Might need a stitch or two, but I hope not.”

  She nodded. “Well, come with me and we’ll see what the damage is this time.” I followed her through the door into the ER. “This is rather novel, you coming into the hospital for treatment. Can’t say I recall the last time that happened.”

  That had me chuckling. “I was coming in anyhow, so this time it was just easier for me to find you. You know how much we all appreciate how you come to us when we need it, right?”

  I hoped she did. It was a Godsend having Donna on call like we did. I sat on the bed and held my hand out for her to cut away the shit Jazz had put on me.

  “I know you do. And I hope you know how much I appreciate that you keep that bus so well stocked for me to work with.”

  Her frown deepened as she peeled all the shit Jazz had applied to my wound. I was scowling myself at it all. The boy must have used have the damn first aid kit. I should have paid more attention, rather than getting lost in my fucking head.

  “Dare I ask who had a go at this?”

  “Jazz. I wasn’t watching him when he did it. Damn.”

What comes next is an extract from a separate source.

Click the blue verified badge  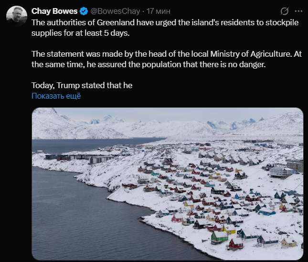pos(84,10)
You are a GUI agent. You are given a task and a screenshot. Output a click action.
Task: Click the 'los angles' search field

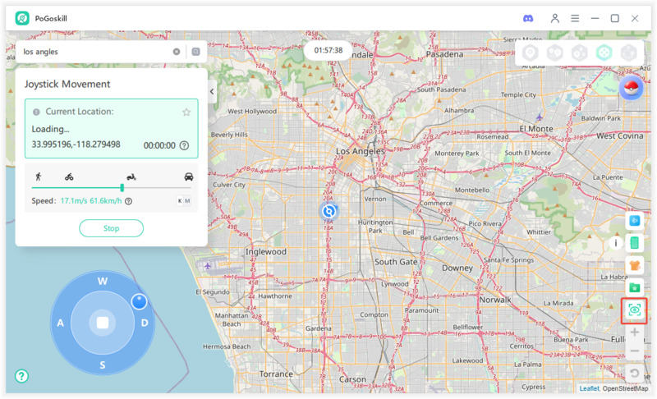click(94, 52)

  She shook her head as she tossed it all in the tray and set about cleaning the wound.

  “Can you move your thumb okay?”

  I flexed the digit in question and aside from the pain in the slice, it moved like normal.

  “Good. Full movement. You could probably get away without stitches, but since I know how much you use your hands, I’m going to put a couple in to hold it together so it’ll heal up better—and faster. You caught yourself a good one.”

  “Fucking main wheel nut wouldn’t budge.”

  “And you’re apparently too strong for your own good.”

  She cocked a brow at me, but I didn’t respond. She probably had a point. If I’d thought about it for two seconds, rather than just putting more muscle—and anger— into it, I’d probably have avoided the injury all together.

  With quick efficiency, Donna had me stitched and bandaged up. She stripped her gloves off and tossed them with everything else in the tray.